The art of future proofing your business

If you’ve ever listened to a futurist, you’ll soon realise that nothing about the future is predictable. As a business owner, however, you’re often tasked with making decisions about what you can do now to ensure your business remains viable in the coming years. Longevity comes from canny investment in the right things: quality, valuable ongoing customer engagement, and independent accolades.

Lead with quality

Quality products and good customer service are the best foundation you can have for a business. You can have all the bells and whistles, with a great-looking website and the best search engine optimisation and marketing your money can buy, but if the customer receives a product that doesn’t meet expectations, all trust is quickly eroded. Consistent quality in both product and service not only builds people’s trust in your brand, it is also essential to bring in repeat business.

Invest in product quality, even at the expense of giving up the mantle of being the cheapest. Relying on your business’ products or services being low cost isn’t sustainable because there will always be someone who will undercut you—even if only temporarily until you go out of business—to gain market share.

My family has been making furniture in Australia for more than 60 years and I have been raised to be pedantic about product quality. Close to the furniture manufacturing process from a very young age, I have been able to put stringent processes in place with our factories in Asia to ensure the end product meet the highest standards, in both product quality and packaging.

We quality check every single order, which may seem like an unnecessary expense, but it prevents the much bigger expense of the furniture not being right and costing us our market. It’s important to understand the lifetime value of a customer if you plan to be in business for the long run.

Why ‘10 per cent off’ is a turn-off

As well as investing in measures to earn repeat business, you should also value your customer by putting a premium on their engagement. This is especially true for any point of communication, including via social media, and any marketing efforts you undergo. The currency is not their time but their attention. If you waste their time, you will erode any attention they have in reserve for you.

Build a community where there is genuine engagement rather than a one-way street of you marketing to them. Not only will this give you an insight into what your customers are saying—including the things they like about you and the things they don’t—it means you can tap into their ideas and suggestions. When a customer feels their opinion is heard and valued, they are more likely to possess brand loyalty, which goes some way to future proofing your business.

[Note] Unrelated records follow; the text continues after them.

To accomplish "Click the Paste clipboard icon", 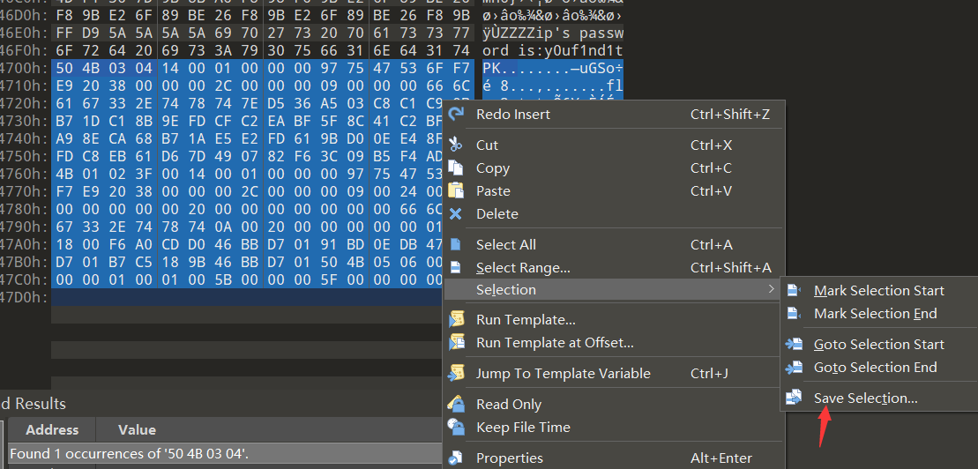I will [x=456, y=190].
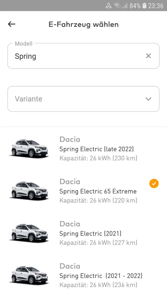Select Spring Electric (late 2022)

click(x=83, y=149)
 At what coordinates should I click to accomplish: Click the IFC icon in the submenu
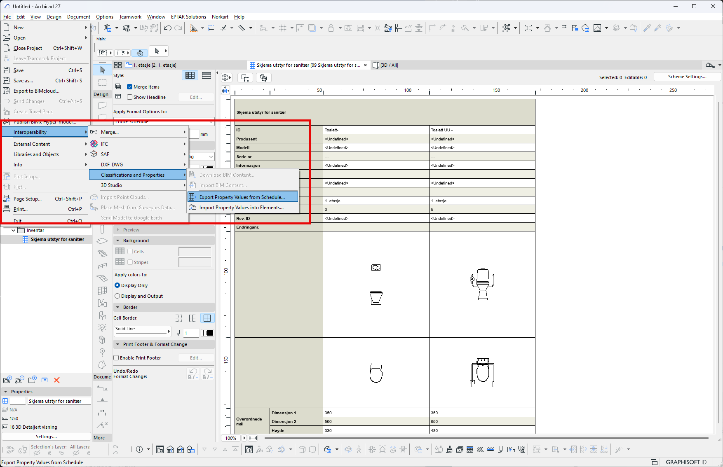tap(94, 144)
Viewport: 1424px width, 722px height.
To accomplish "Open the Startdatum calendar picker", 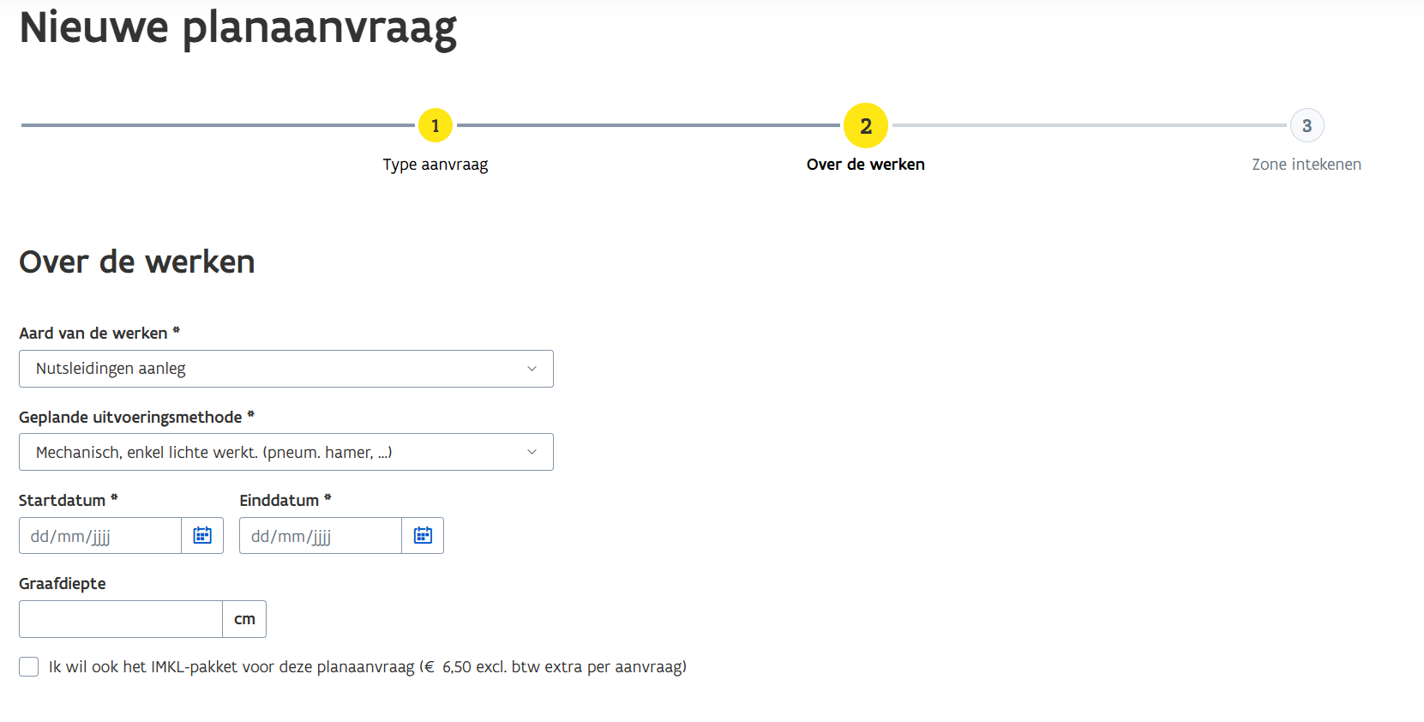I will [x=202, y=536].
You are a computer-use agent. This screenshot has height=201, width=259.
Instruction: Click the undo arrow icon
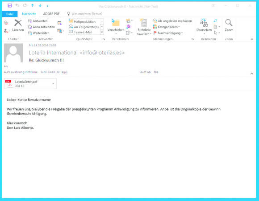17,5
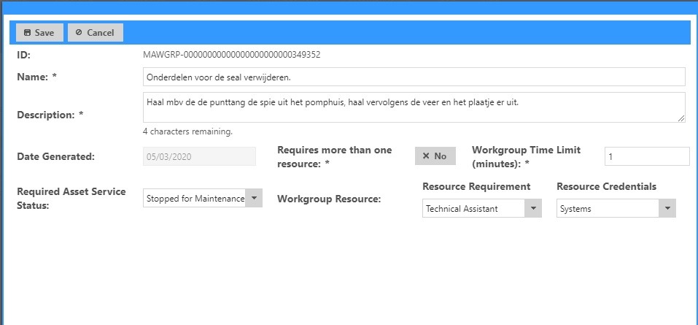Click the arrow beside Systems
This screenshot has width=698, height=325.
[667, 209]
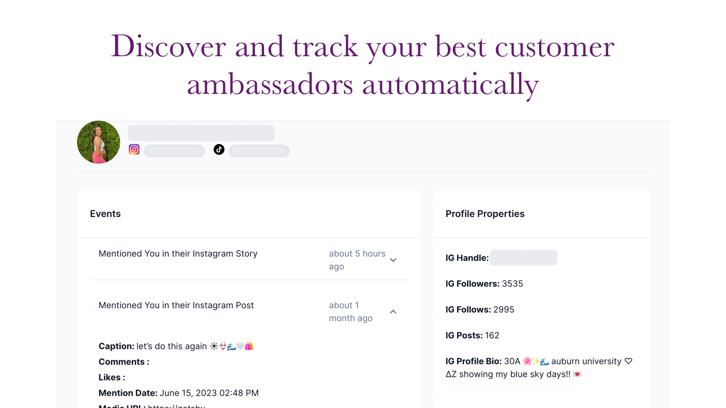The width and height of the screenshot is (726, 408).
Task: Select the IG Posts 162 property
Action: coord(472,335)
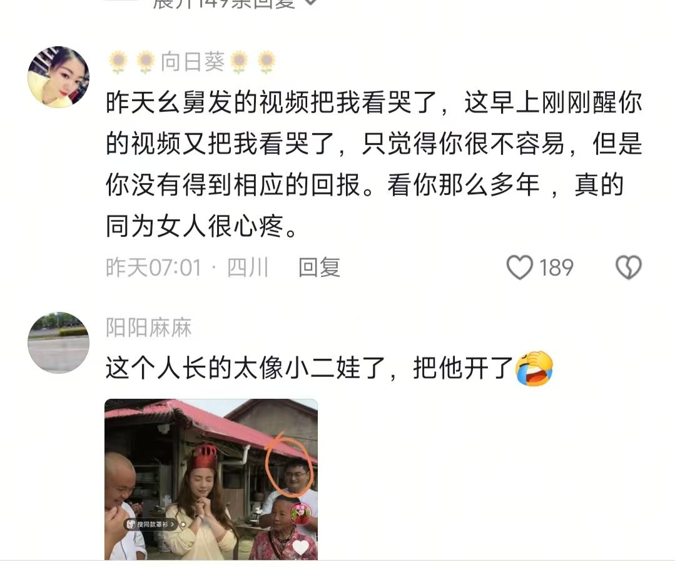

Similarly, don’t waste customers’ time with bad offers. We never send out an email offering 10 per cent off our products—it’s simply not attractive enough. Customers will respond well when their time is valued, so only send marketing material and deals that are worth their time. It may mean you make fewer marketing offers, but you’ll get a better hit rate on the offers you do make because customers will learn that messages from you are worth their attention.

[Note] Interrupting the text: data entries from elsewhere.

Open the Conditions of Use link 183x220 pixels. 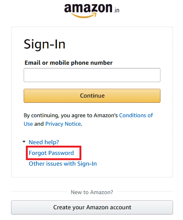click(x=136, y=115)
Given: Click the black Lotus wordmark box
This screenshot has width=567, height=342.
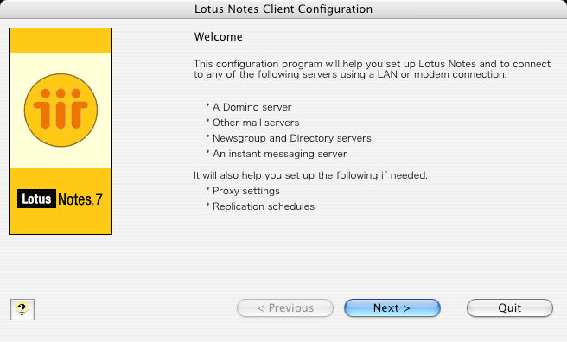Looking at the screenshot, I should pyautogui.click(x=36, y=199).
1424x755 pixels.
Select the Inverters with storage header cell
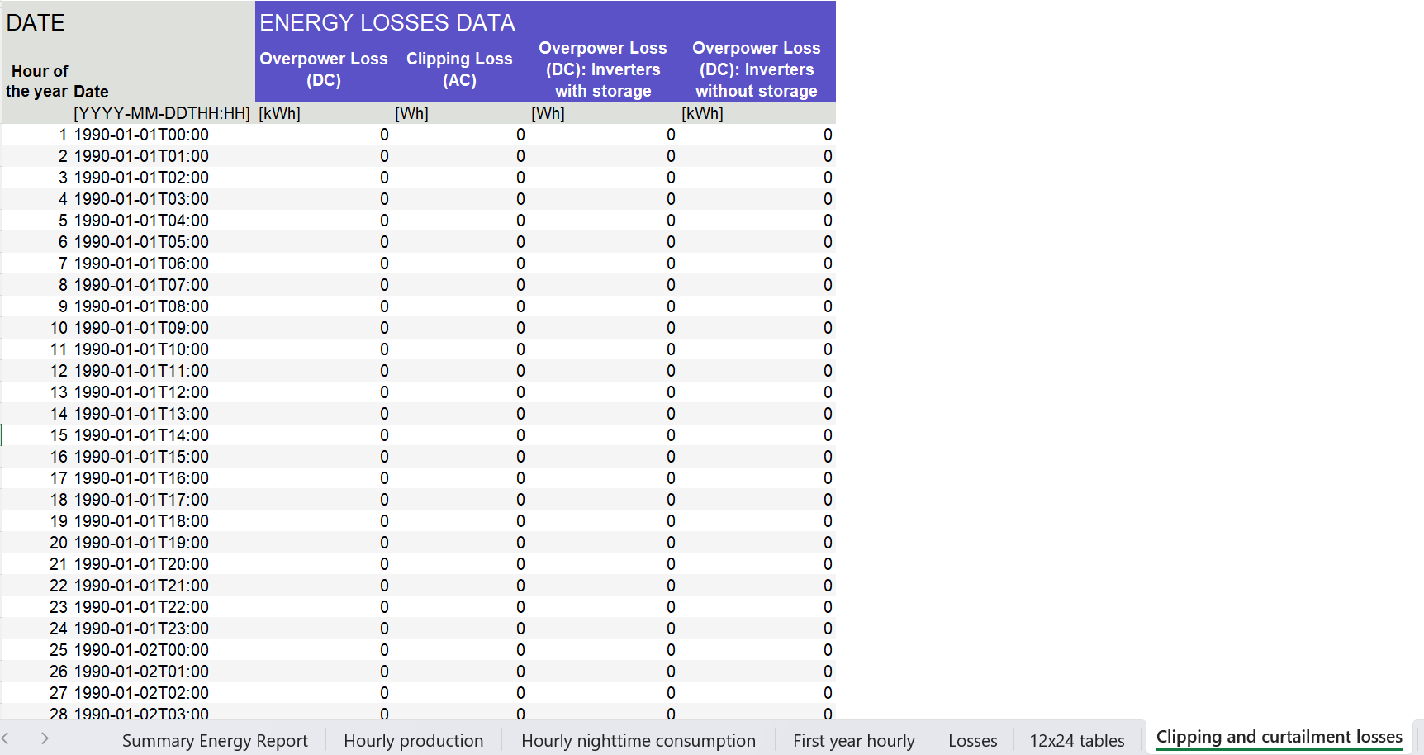pyautogui.click(x=603, y=69)
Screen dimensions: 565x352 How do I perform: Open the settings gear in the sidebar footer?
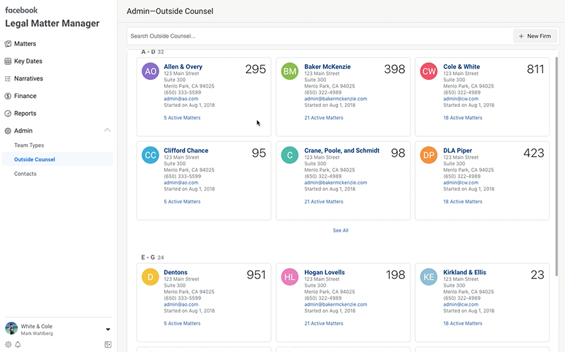click(8, 344)
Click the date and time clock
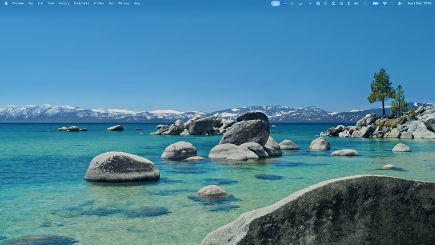Viewport: 435px width, 245px height. click(x=419, y=3)
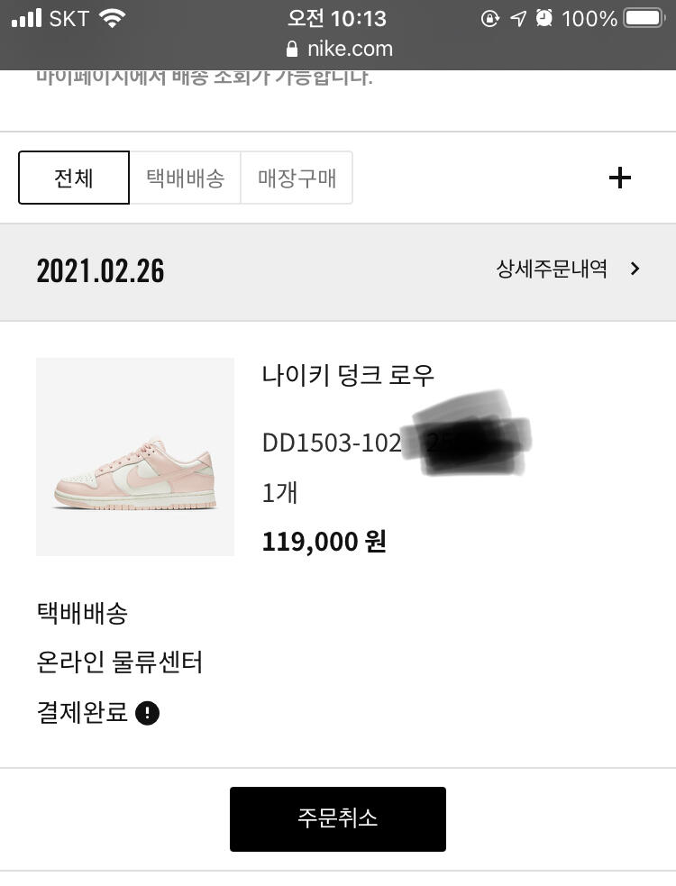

Find an independent advocate

A great business cannot be great only on its own terms—for true longevity you need independent recognition of your efforts. This engenders trust in potential customers and it provides existing customers with confidence in their choice of your products/services.

Independent referrals come in many forms. Reviews are often a good way to engage your customer base and even bad reviews can be beneficial so long as you act in a way that eventually satisfies the customer. The transparency of the process is key.

In addition to informal customer reviews we like to seek recognition from trusted brands. At the moment we sport a Google Trusted Stores badge, one of only four online retailers in Australia to have this. It’s a money-can’t-buy endorsement of our high customer satisfaction rating from one of the internet’s biggest brands.

Awards such as the Ernst & Young Entrepreneur of the Year program are also fantastic for a variety of reasons. The process of applying is rigorous and it forces you to think about gaps in your business that could be bridged. After winning one, I can also say the industry-wide recognition from a respected brand is also incredibly valuable as it places faith in the business.

There are no quick wins when it comes to the long game and all of these future proofing tactics take time—nothing worth doing is quick and easy. By building your defences on the foundation of quality, value and trust, the longer you’ll stay in business and the longer you’re in business the more likely you are to survive changes in the market and new threats from competitors. See you in several years’ time.